** Page extract follows **
The UK R&D Roadmap acknowledges the need to improve university commercialisation to 'capture the economic benefit from our research through innovation' (p.31). There are various exemplars of both funding schemes and collaborative partnerships that illustrate better practices that should be scaled up. Building on the concept of the Connecting Capability Fund, the Industrial Strategy Challenge Fund (ISCF) and Strategic Priorities Fund (SPF), Strength in Places Funding (SIPF) as well as research council and Innovate UK funding streams, that could help businesses, with universities, deliver against commercial missions. There are strong indications that the above funding schemes have increased the number and range of local knowledge exchange activities matching the above list of criteria.

University spin-out and start-up enterprises are a necessary part of the portfolio but are usually higher-risk. They can also be easily bought-out and move away and tend not to give rise to higher average levels of productivity or employment.

Collaborative projects involving knowledge exchange, capacity building and problem-led research with large firms or SMEs with growth potential are more difficult to measure (patents, licensing and royalties are not useful proxy measures for most kinds of innovation) but do drive positive growth effects over time. These can improve innovation capacity and capability in local firms, with a built-in link to university-based expertise. Employment multiplier effects and, over time, increased GVA per head and export competitiveness are appropriate outcome measures, but only over time.

'Fixed assets', or capital investments in facilities which host collaborative teams, co-owned by universities and firms, with matching support from regional economic development agencies (such as combined authorities, local enterprise partnerships, local authorities, city councils and Chambers of Commerce) tend to develop a better fit with local innovation needs and support or attract complementary skills and inward investment. The Manufacturing Technology Centre (MTC) at Ansty and the Warwick Manufacturing Group (WMG) are examples in the West Midlands.

Additional recommendations include:

  • Allocate funds conditional to matched investment from new, inward investors to the region. Slightly over half of R&D investment in the UK is foreign-owned so foreign direct investment (FDI) should be a target, connected to international R&D collaboration. Universities with global research and teaching partnerships could support this activity.
  • Dedicate funding streams to identify and promote the enabling effects of particular technologies (digital), capabilities (management, design, creativity), processes and 'better practices', which promote innovation across many types of firms and sectors. 
  • Explore more experimental funding approaches 'skunk-works' or pilot innovation projects potentially combined with the development of soft-start-ups.
  • Fund multi-disciplinary teams in universities focused on problem-led R&D. For example, university engineering departments working with operations management specialists in business schools on projects that improve the global supply chain logistics and therefore the productivity of multinational aerospace firms.

This final point stems from the fact that while invention might be the domain of science and engineering, innovation pathways, the adoption commercialisation or utilisation process is more about business models, organisational practices and people’s behaviour (including consumers, managers and policymakers). More collaboration between STEM experts and social scientists including business schools, given their scale and links with businesses, will improve our overall ability to leverage our intellectual capital for national benefit.

Get all of this right and the benefits will be significant in terms of generating not just growth, but more inclusive growth across the UK.
** End of Page extract **
** Raw data follows **
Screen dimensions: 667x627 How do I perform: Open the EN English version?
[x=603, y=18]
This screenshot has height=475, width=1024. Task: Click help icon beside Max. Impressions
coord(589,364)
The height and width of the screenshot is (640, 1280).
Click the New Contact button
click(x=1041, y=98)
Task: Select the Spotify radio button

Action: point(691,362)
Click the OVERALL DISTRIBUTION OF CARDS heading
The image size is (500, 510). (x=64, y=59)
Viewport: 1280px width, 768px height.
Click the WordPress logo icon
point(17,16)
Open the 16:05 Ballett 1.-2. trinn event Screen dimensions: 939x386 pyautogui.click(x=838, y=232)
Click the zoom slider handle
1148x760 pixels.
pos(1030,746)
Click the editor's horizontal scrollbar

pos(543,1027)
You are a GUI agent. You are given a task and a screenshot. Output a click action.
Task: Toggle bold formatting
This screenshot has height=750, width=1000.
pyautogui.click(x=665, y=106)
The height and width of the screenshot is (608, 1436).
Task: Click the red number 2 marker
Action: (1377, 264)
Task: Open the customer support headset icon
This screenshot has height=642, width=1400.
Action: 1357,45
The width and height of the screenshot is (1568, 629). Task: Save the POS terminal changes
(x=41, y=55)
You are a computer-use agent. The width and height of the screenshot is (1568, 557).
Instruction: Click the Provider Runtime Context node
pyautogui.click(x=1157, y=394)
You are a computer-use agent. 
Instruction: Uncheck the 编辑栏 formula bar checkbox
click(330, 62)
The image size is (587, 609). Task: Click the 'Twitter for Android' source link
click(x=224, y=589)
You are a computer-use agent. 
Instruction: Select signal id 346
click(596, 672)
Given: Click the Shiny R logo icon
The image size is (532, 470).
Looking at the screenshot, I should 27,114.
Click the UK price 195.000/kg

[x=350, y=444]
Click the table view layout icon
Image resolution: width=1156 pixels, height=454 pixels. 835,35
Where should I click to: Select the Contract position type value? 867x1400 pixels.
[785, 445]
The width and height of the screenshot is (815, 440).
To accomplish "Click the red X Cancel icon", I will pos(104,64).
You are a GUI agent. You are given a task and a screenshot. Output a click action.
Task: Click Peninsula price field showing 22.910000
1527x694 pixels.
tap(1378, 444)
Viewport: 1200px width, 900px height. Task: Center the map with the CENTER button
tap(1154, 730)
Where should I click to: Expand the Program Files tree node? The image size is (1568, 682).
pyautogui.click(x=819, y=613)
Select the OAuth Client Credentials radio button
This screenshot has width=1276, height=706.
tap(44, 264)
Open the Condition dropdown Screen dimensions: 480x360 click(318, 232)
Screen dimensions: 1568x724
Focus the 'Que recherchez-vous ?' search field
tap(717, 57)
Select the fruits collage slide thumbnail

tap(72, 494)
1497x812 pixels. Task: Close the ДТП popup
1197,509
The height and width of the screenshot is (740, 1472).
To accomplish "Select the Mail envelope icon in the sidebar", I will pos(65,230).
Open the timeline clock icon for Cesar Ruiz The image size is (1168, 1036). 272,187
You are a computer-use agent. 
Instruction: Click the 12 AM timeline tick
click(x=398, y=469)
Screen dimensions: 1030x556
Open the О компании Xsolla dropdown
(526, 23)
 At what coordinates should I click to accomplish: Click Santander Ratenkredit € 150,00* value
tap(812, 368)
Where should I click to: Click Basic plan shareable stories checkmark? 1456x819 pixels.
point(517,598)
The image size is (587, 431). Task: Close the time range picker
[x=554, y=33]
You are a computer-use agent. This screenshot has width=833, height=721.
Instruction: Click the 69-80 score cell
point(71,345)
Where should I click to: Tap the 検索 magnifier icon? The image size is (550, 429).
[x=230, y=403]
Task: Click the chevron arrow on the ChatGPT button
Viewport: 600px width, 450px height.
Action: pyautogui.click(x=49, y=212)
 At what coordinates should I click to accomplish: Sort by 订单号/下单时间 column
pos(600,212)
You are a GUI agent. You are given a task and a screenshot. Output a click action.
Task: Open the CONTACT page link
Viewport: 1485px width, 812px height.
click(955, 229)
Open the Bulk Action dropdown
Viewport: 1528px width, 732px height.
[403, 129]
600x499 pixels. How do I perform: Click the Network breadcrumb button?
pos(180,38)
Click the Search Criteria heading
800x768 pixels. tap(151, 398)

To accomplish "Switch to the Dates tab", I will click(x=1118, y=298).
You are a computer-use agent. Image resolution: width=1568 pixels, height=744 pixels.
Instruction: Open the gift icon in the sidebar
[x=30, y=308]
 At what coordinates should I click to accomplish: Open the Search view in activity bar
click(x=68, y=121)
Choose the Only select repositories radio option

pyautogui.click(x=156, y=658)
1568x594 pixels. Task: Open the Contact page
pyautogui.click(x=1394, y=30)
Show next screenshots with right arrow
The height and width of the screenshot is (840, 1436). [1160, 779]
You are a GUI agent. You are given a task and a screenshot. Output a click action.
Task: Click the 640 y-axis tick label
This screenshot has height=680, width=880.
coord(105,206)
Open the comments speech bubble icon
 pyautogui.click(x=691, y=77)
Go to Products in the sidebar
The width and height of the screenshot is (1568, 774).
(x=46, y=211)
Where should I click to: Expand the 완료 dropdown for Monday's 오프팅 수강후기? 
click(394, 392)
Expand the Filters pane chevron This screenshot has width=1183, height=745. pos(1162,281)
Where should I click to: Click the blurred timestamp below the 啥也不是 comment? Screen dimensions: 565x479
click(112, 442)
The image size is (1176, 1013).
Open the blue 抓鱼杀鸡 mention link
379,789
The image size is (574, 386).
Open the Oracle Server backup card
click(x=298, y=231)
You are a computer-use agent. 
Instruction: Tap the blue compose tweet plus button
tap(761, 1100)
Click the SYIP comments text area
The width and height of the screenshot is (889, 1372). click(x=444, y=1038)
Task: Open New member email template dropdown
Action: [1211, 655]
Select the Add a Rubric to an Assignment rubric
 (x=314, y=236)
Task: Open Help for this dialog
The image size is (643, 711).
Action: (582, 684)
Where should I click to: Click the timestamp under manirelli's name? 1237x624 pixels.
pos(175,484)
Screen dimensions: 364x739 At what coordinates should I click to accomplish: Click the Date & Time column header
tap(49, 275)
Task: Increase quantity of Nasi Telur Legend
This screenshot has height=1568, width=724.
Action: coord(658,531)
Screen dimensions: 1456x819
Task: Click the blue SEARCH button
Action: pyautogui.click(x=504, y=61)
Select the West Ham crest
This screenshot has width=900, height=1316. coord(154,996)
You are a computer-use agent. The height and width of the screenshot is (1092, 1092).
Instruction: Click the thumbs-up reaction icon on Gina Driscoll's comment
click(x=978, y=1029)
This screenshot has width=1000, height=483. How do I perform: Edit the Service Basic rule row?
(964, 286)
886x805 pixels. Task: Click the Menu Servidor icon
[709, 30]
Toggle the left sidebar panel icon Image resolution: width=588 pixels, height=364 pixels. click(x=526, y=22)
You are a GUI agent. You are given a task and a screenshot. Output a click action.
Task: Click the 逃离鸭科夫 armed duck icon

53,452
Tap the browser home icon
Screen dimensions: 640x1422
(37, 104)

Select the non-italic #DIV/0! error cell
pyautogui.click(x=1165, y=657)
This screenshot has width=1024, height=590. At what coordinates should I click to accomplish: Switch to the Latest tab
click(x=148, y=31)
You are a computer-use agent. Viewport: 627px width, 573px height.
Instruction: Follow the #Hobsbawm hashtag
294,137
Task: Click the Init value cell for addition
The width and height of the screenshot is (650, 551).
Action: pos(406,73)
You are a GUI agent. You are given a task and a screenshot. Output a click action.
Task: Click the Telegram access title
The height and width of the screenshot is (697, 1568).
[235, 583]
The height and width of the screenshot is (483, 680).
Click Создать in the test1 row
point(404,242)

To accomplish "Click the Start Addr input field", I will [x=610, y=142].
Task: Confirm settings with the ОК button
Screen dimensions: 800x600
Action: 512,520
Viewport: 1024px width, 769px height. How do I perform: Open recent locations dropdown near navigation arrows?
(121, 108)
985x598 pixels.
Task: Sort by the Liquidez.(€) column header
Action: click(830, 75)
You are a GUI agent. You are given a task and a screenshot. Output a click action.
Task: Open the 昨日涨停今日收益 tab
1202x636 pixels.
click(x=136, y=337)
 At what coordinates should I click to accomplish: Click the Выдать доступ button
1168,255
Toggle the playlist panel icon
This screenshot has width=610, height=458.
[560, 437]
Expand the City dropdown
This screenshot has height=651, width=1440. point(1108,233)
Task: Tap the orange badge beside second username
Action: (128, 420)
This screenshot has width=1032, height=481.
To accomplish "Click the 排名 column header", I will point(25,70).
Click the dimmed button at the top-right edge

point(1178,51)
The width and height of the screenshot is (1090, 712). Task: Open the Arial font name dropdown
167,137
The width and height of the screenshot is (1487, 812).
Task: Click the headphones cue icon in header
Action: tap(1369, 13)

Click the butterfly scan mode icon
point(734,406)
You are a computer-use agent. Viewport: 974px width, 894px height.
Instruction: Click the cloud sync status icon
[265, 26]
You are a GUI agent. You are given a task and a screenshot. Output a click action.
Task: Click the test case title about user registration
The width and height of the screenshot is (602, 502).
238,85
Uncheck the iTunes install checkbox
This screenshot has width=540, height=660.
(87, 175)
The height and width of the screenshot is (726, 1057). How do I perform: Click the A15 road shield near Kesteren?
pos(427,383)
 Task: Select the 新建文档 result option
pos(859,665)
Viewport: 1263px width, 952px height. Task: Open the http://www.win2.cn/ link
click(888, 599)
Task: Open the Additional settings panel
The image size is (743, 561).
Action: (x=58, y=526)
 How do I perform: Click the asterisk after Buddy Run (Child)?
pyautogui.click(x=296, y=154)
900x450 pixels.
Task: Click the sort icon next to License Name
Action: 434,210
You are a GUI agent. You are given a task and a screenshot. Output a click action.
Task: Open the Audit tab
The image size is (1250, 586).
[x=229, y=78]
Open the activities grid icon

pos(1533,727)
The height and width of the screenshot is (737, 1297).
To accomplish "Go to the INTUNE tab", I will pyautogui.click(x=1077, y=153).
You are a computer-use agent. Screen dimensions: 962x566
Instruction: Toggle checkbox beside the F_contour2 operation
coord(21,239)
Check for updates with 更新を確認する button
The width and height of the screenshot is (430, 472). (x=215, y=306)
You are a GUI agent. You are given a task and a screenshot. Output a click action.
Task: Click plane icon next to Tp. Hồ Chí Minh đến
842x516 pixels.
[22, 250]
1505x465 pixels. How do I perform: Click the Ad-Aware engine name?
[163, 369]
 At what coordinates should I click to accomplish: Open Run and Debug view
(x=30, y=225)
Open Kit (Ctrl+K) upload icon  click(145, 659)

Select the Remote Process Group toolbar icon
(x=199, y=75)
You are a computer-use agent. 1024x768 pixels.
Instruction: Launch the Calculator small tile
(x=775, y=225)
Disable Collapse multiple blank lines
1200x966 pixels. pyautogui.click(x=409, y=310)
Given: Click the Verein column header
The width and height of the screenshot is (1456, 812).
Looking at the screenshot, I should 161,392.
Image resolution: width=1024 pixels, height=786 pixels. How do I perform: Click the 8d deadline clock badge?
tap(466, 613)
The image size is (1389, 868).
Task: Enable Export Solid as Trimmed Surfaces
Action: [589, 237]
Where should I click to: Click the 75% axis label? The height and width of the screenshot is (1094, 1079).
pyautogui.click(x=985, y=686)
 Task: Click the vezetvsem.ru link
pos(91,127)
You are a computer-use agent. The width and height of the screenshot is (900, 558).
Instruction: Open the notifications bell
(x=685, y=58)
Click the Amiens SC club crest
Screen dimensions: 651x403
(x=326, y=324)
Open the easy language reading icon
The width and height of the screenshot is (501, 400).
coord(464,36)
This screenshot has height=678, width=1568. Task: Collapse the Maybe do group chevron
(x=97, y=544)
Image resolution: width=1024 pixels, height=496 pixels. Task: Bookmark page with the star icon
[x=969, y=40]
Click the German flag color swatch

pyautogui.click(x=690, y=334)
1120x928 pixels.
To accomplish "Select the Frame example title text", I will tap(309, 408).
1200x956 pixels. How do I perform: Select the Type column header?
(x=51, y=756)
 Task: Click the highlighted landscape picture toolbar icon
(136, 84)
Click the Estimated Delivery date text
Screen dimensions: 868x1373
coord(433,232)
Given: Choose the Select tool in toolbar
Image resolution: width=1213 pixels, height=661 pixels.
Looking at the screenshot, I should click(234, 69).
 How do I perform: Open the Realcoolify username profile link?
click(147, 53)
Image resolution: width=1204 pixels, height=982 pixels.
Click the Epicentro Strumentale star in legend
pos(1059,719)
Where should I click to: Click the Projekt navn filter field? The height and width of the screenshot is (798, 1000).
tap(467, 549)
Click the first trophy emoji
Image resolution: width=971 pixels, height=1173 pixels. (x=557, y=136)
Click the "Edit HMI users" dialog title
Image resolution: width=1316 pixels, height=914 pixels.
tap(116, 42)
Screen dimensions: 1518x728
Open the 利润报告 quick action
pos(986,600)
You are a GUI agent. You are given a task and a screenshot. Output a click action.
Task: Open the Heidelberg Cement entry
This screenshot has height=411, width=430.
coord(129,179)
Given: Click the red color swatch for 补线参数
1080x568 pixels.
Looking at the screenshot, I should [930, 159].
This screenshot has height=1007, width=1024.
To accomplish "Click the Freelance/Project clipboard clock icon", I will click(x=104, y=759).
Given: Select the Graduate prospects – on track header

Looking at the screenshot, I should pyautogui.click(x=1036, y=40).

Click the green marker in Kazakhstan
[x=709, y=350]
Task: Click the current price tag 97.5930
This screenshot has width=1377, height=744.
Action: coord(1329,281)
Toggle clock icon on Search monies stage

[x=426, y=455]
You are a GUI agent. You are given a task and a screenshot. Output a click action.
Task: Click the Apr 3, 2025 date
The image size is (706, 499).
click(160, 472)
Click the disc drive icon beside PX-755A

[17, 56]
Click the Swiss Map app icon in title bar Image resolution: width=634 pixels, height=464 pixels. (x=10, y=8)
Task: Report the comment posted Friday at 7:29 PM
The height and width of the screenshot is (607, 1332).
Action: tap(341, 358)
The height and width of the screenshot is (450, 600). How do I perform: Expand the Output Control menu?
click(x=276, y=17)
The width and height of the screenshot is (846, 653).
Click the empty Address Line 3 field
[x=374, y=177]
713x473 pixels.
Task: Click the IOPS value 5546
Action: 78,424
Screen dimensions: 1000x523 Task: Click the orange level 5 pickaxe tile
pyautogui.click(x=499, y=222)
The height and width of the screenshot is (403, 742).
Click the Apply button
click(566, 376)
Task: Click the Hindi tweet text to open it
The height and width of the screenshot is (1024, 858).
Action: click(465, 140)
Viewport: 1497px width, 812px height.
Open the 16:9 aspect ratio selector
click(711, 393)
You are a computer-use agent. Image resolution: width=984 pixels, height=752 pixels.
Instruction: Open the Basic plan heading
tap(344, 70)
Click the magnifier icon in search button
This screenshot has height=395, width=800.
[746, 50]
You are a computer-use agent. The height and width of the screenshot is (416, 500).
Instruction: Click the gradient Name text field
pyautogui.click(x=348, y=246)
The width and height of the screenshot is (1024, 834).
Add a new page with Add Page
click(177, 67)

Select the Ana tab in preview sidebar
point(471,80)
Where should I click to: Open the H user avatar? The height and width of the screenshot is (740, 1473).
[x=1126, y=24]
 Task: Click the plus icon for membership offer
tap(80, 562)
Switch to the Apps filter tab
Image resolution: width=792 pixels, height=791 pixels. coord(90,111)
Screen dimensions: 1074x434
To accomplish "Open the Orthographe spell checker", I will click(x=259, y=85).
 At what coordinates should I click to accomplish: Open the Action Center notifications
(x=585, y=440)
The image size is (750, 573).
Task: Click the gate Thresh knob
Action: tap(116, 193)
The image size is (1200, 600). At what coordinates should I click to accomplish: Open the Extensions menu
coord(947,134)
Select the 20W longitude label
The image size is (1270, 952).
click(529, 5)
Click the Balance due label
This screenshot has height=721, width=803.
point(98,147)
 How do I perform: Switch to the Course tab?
** End of Raw data **
Brief 1 | In the university commercialization text, which two organizations are given as West Midlands examples of fixed assets?
Brief 2 | Transcribe the part of the university commercialization text starting at "University spin-out and" and ending at "only over time.".

Result 1 | The Manufacturing Technology Centre (MTC) at Ansty and the Warwick Manufacturing Group (WMG).

Result 2 |
University spin-out and start-up enterprises are a necessary part of the portfolio but are usually higher-risk. They can also be easily bought-out and move away and tend not to give rise to higher average levels of productivity or employment.

Collaborative projects involving knowledge exchange, capacity building and problem-led research with large firms or SMEs with growth potential are more difficult to measure (patents, licensing and royalties are not useful proxy measures for most kinds of innovation) but do drive positive growth effects over time. These can improve innovation capacity and capability in local firms, with a built-in link to university-based expertise. Employment multiplier effects and, over time, increased GVA per head and export competitiveness are appropriate outcome measures, but only over time.